## What the task asks
Report every line of the items below that contains the string "your", treating uppercase and lowercase as different.

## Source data
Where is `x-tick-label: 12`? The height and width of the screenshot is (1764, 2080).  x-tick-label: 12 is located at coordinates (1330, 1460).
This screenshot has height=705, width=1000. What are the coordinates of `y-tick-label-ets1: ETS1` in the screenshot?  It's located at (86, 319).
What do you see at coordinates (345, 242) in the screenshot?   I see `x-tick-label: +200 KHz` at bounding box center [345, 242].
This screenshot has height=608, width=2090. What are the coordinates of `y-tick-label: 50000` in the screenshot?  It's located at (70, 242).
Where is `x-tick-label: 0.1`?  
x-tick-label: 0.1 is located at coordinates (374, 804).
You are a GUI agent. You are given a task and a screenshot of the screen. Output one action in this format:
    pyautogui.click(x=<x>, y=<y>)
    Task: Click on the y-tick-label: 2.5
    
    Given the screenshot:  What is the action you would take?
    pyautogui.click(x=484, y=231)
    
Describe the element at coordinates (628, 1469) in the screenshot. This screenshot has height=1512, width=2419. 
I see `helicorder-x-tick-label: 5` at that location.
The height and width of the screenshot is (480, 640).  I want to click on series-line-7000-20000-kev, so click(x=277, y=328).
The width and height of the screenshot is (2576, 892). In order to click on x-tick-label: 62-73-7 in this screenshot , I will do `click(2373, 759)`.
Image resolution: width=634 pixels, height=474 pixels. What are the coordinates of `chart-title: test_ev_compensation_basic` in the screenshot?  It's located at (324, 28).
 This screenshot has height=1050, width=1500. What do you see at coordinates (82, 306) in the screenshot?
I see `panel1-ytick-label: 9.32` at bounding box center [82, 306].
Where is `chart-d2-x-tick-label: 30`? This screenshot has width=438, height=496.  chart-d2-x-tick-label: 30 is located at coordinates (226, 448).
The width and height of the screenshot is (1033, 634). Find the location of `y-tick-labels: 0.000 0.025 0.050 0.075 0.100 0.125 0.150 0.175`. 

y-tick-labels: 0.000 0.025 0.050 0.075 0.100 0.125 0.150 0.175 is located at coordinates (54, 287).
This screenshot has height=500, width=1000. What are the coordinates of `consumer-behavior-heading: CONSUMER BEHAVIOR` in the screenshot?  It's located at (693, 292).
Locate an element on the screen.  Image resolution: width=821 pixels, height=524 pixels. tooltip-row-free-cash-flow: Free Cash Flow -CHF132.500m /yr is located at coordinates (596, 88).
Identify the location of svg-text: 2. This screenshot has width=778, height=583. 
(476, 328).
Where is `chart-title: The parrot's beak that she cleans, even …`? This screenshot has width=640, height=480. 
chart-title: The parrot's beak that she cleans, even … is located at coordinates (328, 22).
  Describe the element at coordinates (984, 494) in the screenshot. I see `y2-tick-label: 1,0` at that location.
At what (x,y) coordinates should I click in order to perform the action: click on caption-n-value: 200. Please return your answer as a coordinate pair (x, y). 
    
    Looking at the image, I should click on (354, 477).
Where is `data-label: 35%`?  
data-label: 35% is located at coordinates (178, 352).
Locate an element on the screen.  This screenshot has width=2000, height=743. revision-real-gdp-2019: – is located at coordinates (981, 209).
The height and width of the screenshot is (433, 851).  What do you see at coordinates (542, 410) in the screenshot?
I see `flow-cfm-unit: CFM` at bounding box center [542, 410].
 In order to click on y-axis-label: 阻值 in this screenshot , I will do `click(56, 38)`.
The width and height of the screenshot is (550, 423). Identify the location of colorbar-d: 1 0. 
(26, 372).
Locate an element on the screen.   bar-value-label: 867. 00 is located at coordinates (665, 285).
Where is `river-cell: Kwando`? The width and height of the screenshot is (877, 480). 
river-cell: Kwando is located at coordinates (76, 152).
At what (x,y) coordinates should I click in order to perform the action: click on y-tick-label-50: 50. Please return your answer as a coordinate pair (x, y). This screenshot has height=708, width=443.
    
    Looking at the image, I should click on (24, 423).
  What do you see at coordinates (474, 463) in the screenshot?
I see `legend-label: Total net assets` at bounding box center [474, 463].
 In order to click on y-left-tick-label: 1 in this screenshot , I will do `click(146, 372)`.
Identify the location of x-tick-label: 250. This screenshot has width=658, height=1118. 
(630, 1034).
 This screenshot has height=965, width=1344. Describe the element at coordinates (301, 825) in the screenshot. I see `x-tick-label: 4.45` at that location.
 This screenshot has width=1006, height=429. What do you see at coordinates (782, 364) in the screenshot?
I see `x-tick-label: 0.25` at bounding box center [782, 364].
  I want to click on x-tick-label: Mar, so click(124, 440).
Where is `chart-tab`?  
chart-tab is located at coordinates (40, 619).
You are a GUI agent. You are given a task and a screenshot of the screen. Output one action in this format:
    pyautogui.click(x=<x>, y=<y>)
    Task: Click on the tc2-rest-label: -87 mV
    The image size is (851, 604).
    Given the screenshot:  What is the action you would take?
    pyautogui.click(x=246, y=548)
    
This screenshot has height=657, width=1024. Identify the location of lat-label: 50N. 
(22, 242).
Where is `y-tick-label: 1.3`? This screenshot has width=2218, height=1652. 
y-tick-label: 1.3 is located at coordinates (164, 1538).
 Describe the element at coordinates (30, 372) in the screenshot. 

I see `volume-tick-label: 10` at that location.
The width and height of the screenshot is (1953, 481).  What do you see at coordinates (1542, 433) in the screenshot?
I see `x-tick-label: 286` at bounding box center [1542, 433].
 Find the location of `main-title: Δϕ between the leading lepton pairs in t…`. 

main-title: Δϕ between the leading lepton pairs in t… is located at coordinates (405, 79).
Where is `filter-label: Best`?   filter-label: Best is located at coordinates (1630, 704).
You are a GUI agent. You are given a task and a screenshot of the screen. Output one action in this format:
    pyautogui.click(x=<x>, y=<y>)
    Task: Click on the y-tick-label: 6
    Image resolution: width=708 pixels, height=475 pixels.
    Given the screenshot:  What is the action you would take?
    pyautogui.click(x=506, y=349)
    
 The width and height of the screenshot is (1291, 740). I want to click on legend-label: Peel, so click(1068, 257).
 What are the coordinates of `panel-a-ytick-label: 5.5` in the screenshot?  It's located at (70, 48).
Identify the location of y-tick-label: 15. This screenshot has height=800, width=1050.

## Result of this exercise
At what (x,y) coordinates should I click in order to perform the action: click on caption-n-value: 200. Please return your answer as a coordinate pair (x, y). 
At what (x,y) coordinates should I click in order to perform the action: click on y-tick-label-50: 50. Please return your answer as a coordinate pair (x, y). This screenshot has height=708, width=443.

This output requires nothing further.